An example of the induction of fragmented atrial activity (FAA) as defined in the text. Surface electrocardiographic lead V1 is shown together with intracardiac electrograms from the high lateral right atrium (HLRA), and distal coronary sinus (CSd). S1 and S2 are, respectively, the driving and premature stimulus artifacts. The basic drive cycle length (BCL) was 500 ms and the coupling interval (S1 S2 interval) was 230 ms. There is a prolongation of the duration of atrial activity from 110 to 200 ms in the HLRA. CD indicates interatrial conduction delay. Reprinted with permission from Konoe A, Fukatani M, Tanigawa M, et al. Electrophysiological abnormalities of the atrial muscle in patients with manifest Wolff-Parkinson-White syndrome associated with paroxysmal atrial fibrillation. PACE 1992;15:1040-1052.

Figure 4. Induction of interatrial conduction delay (CD)

Atrial extrastimulus testing in a patient with paroxysmal AF showing atrial conduction delay (CD). S1 and A1 refer to the driving stimulus and the atrial electrogram, respectively, of the basic drive beat. S2 and A2 refer to the stimulus artifact and the atrial electrogram, respectively, of the induced premature beat. The atrial extrastimulus was programmed at a coupling interval of 190 ms with a driving cycle length of 500 ms. The S1-A1 interval in the distal coronary sinus was 135 ms. At the premature beat, S2-A2 interval prolonged to 230 msec. The maximum CD in this patient was 95 msec. This atrial CD led to repetitive atrial firing (RAF). HRA indicates high right lateral atrium; RAA, right atrial appendage; HBE, His bundle area; and CSd, distal coronary sinus. Reprinted with permission from Isomoto S, Centurión OA, Shibata R, et al. The effects of aging on the refractoriness and conduction of the atrium in patients with lone paroxysmal atrial fibrillation revealed with programmed atrial stimulation. Rev Soc Parag Cardiol 2005;3:25-30.

Figure 5. Induction of repetitive atrial firing (RAF)

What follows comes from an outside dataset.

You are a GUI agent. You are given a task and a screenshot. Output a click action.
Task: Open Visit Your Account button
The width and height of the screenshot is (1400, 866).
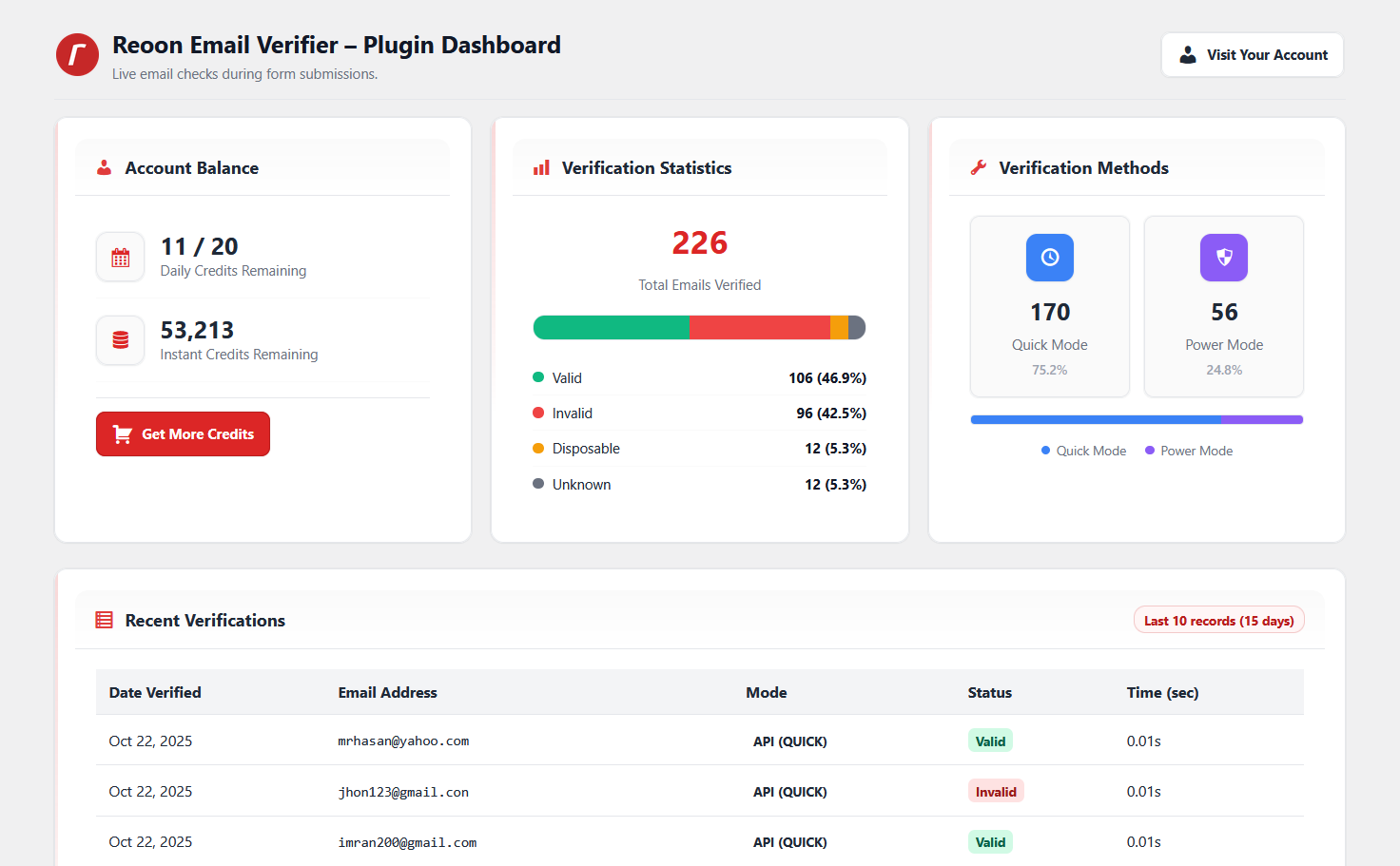(1252, 55)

An example of the induction of repetitive atrial firing (RAF) as defined in the text. Surface electrocardiographic lead V1 is shown together with intracardiac electrograms from the high lateral right atrium (HLRA), and distal coronary sinus (CSd). S1 and S2 are, respectively, the driving and premature stimulus artifacts. The basic drive cycle length (BCL) was 500 ms and the coupling interval (S1 S2 interval) was 230 ms. Reprinted with permission from Konoe A, Fukatani M, Tanigawa M, et al. Electrophysiological abnormalities of the atrial muscle in patients with manifest Wolff-Parkinson-White syndrome associated with paroxysmal atrial fibrillation. PACE 1992;15:1040-1052.

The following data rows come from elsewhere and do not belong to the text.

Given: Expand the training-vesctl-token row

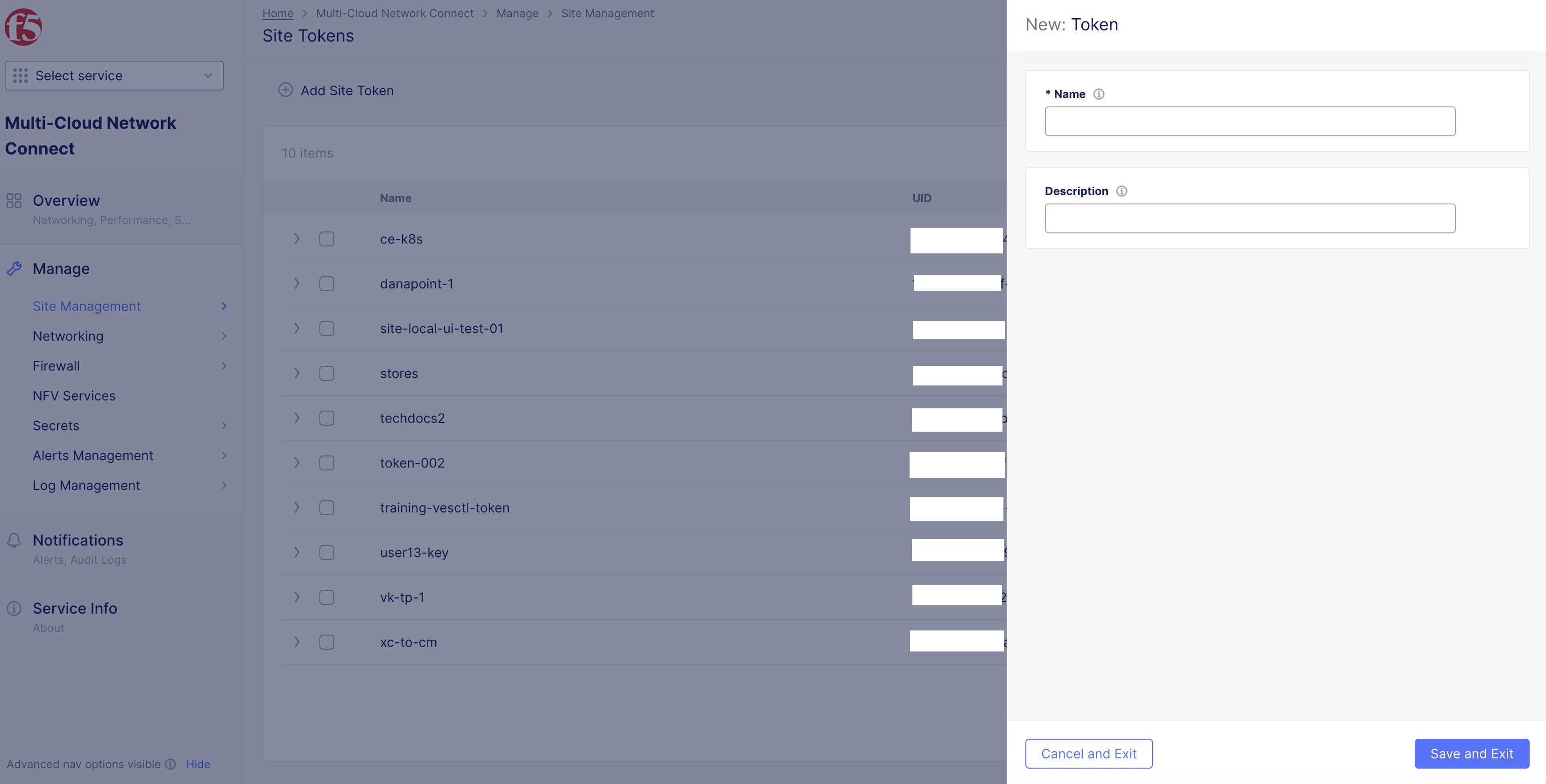Looking at the screenshot, I should click(x=296, y=507).
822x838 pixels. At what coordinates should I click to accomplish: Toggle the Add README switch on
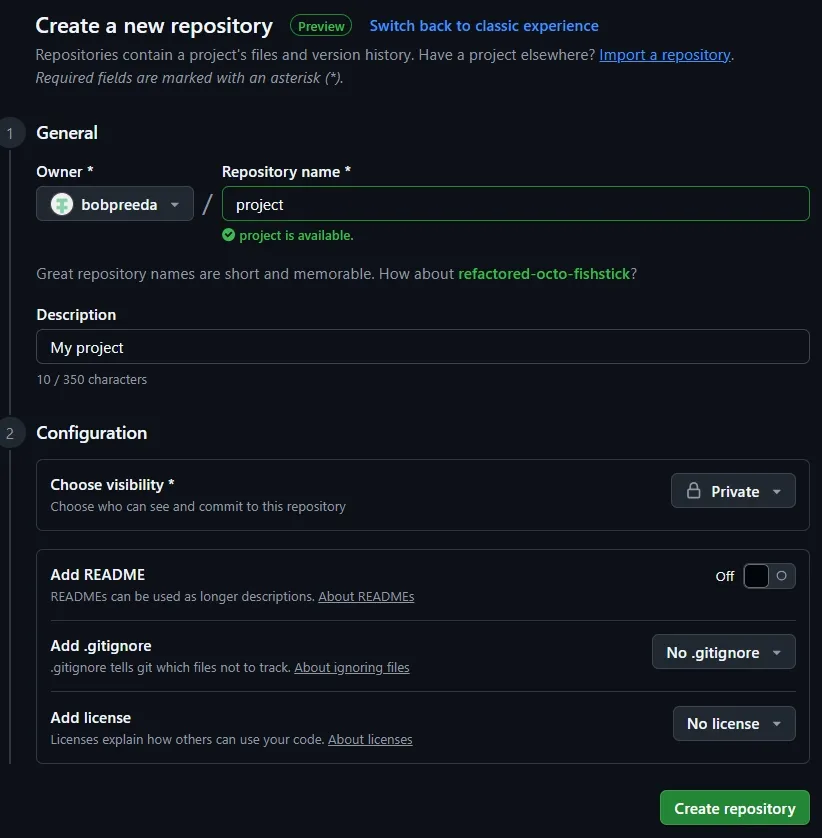pyautogui.click(x=768, y=576)
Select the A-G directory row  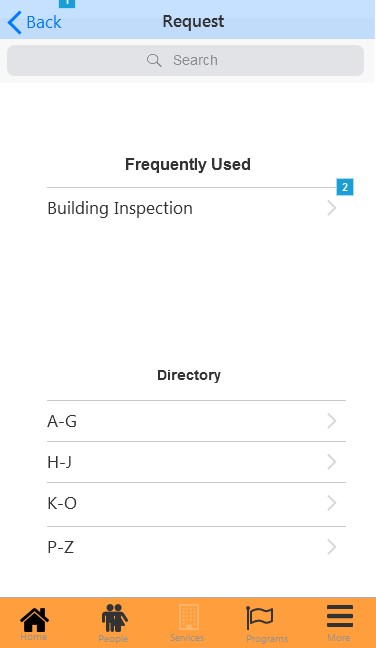tap(196, 421)
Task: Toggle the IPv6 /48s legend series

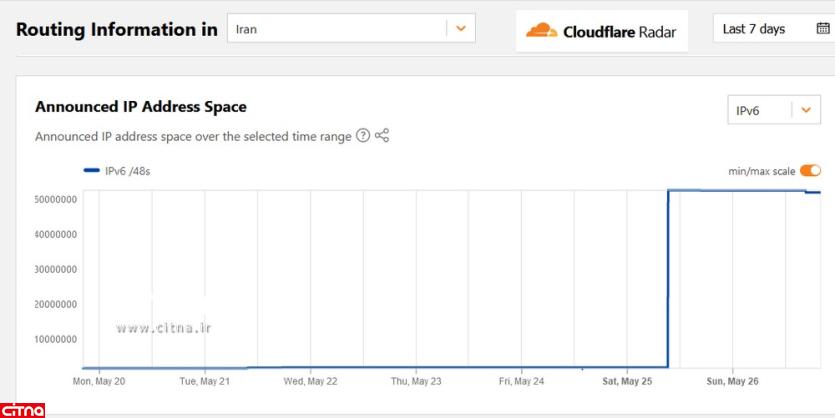Action: click(127, 171)
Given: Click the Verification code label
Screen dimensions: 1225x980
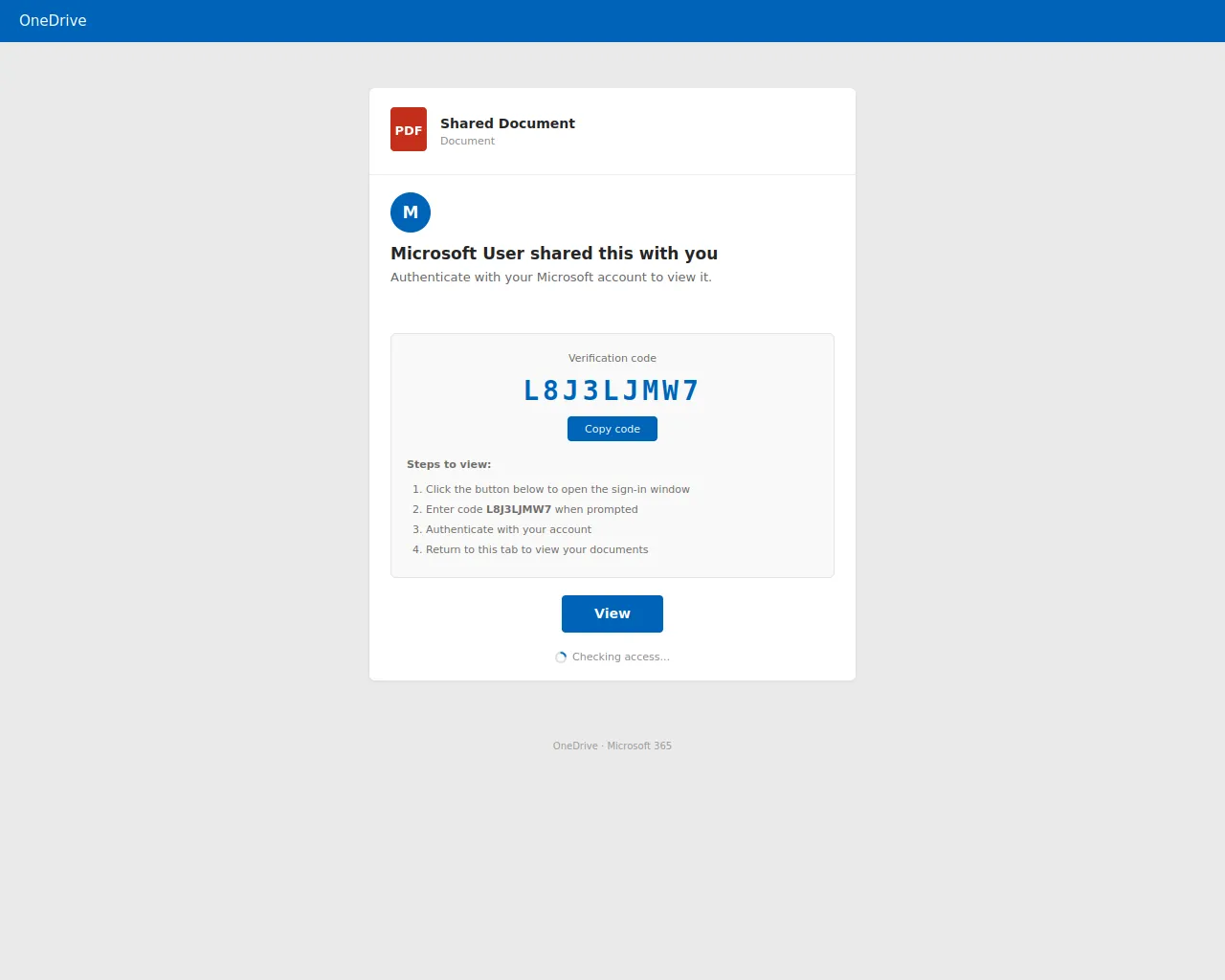Looking at the screenshot, I should [x=612, y=358].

Figure 6. Normal atrial endocardial electrograms

Examples of measurement of the duration (top), and the number of deflections (bottom) of the intraatrial electrogram. Surface electrocardiographic lead V1 is shown together with the right atrial electrogram (RA). In the top panel, the arrows show the onset and the end of the intraatrial electrogram. In the bottom panel, the arrows show the deflections of the intraatrial electrograms. Reprinted with permission from Konoe A, Fukatani M, Tanigawa M, et al. Electrophysiological abnormalities of the atrial muscle in patients with manifest Wolff-Parkinson-White syndrome associated with paroxysmal atrial fibrillation. PACE 1992;15:1040-1052.

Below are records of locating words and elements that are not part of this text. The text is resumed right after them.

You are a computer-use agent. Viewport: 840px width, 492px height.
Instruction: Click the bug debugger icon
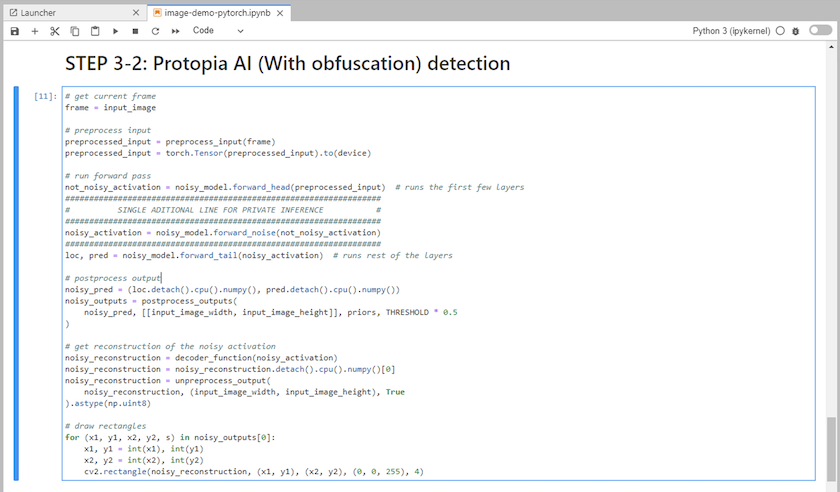(795, 31)
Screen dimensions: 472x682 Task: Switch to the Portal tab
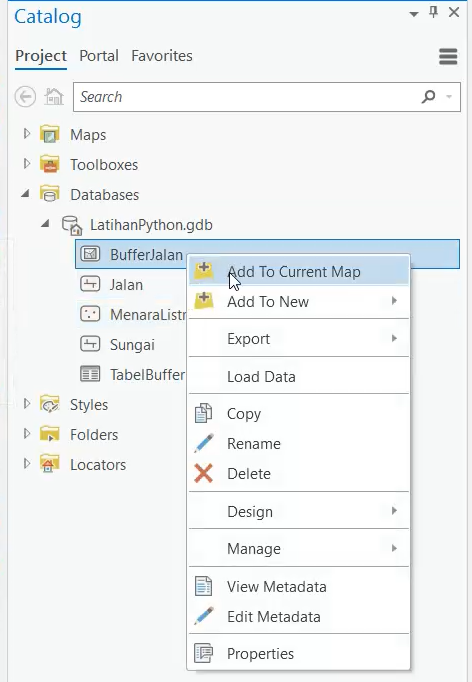(x=99, y=56)
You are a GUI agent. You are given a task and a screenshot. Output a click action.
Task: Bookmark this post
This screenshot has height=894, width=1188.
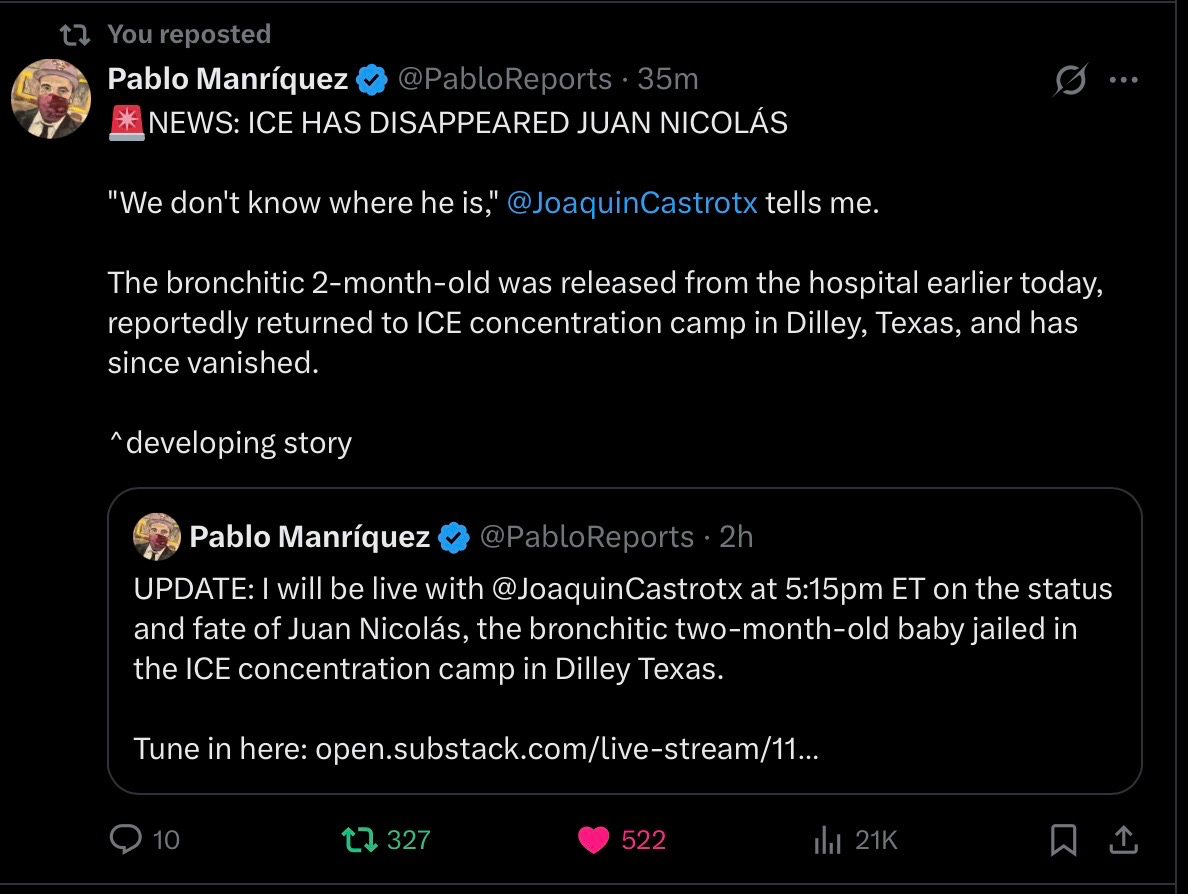(1064, 840)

Figure 7. Abnormally prolonged and fractionated atrial endocardial electrogram

Example of an “abnormal atrial electrogram”. This abnormal atrial electrogram was recorded from high lateral right atrium (RA). Abnormal atrial electrogram as defined in the text. Reprinted with permission from Konoe A, Fukatani M, Tanigawa M, et al. Electrophysiological abnormalities of the atrial muscle in patients with manifest Wolff-Parkinson-White syndrome associated with paroxysmal atrial fibrillation. PACE 1992;15:1040-1052.